Pour beaucoup de salariés, une communication régulière avec leurs managers et collègues est devenue essentielle. Ils attendent notamment une communication informelle, de soutien, de présence. Ce qui est sûr, c’est que le besoin de lien est fondamental. Souvent, on prend conscience de ce qui est précieux quand on en est privé. Dans la situation de manque actuel, on augmente – y compris entre collègues – des modes de relations conviviales. On prend des nouvelles les uns des autres. Les managers font des efforts pour prendre soin de leurs collaborateurs. Ils ont tous conscience que la situation est difficile et ils essaient réellement de savoir si les choses se passent bien et dans quelle mesure ils peuvent aider. On constate aussi que les gens ont plus recours au téléphone qu’avant. Est-ce que c’est lié au fait qu’on a le temps ? Est-ce que cela va durer ? On ne peut pas l’anticiper, mais on peut se questionner sur ses propres besoins. En temps normal, est-ce que mon besoin de lien est suffisamment nourri ? Certains vivent cette période de confinement comme une opportunité et d’autres la subissent davantage. Hormis les contextes de travail à distance plus ou moins favorables, qu’est-ce qui peut expliquer cette différence de perception ? Cela dépend de nos émotions qui sont directement en relation avec nos besoins. Nous sommes tous dans un sentiment de temps suspendu, mais chacun a réagi différemment à la situation. Nous avons subi une vraie secousse, dont certains sont sortis assez vite pour réorganiser leur vie, alors que d’autres restent coincés dedans et d’autres encore vivent des hauts et des bas. Tout cela nous ramène à la façon dont nos besoins sont comblés ou pas. Nous traversons actuellement des émotions de toutes sortes auxquelles nous avons peu l’habitude de faire face. Il n’y a pas de règle à suivre pour le vivre mieux. L’important est de s’écouter, d’apprendre à reconnaître ses émotions, à mettre des mots dessus et à en parler, y compris après le confinement. Il y a des managers aujourd’hui prêts à entendre cela.
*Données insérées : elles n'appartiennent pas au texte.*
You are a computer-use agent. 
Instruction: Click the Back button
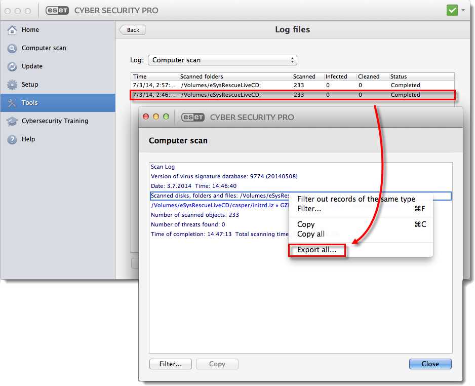[x=132, y=29]
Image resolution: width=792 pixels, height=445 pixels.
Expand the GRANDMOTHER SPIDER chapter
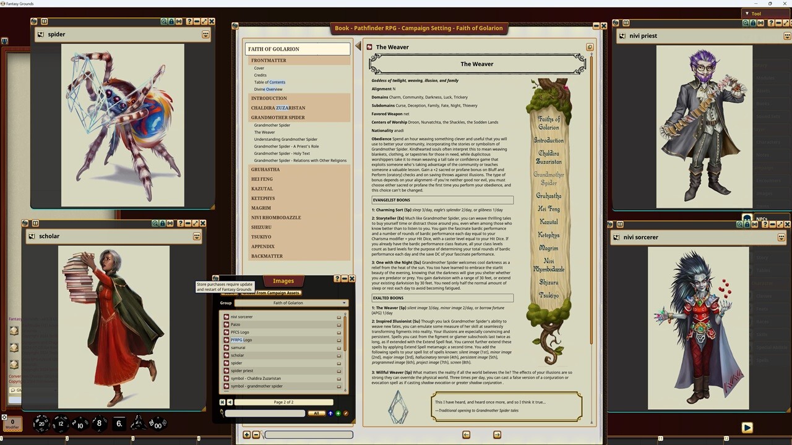(278, 117)

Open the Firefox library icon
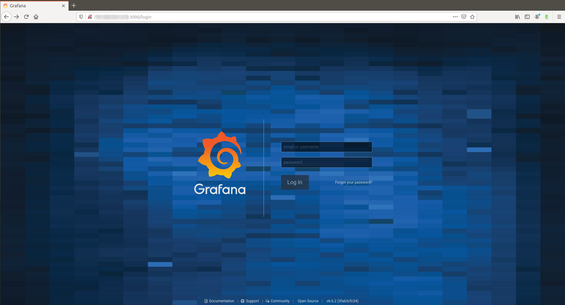click(x=517, y=17)
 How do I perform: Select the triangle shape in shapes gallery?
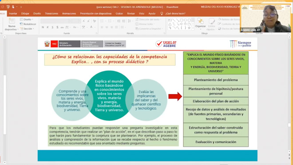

Et le rapport à son entreprise et à son travail, comment change-t-il ? Beaucoup de salariés auront le sentiment d’avoir vu le « vrai visage » de leur entreprise, en bien ou en mal, en tout cas un visage qu’ils ne voient pas souvent. Il y aura beaucoup de fierté chez ceux qui ont contribué – à travers elle – à l’effort collectif, et leur sentiment d’appartenance sera renforcé. Pour d’autres, il y aura des questionnements sur leur vie professionnelle, le sens de leur travail et une question : « est-ce que j’ai envie de continuer à travailler pour cette entreprise ? ». Pour autant, est-ce que les gens vont chercher à changer de job ? C’est difficile à dire car cela dépendra notamment de la situation économique. Selon le contexte, soit il y aura beaucoup de changements, soit les gens remiseront leurs envies dans un petit placard.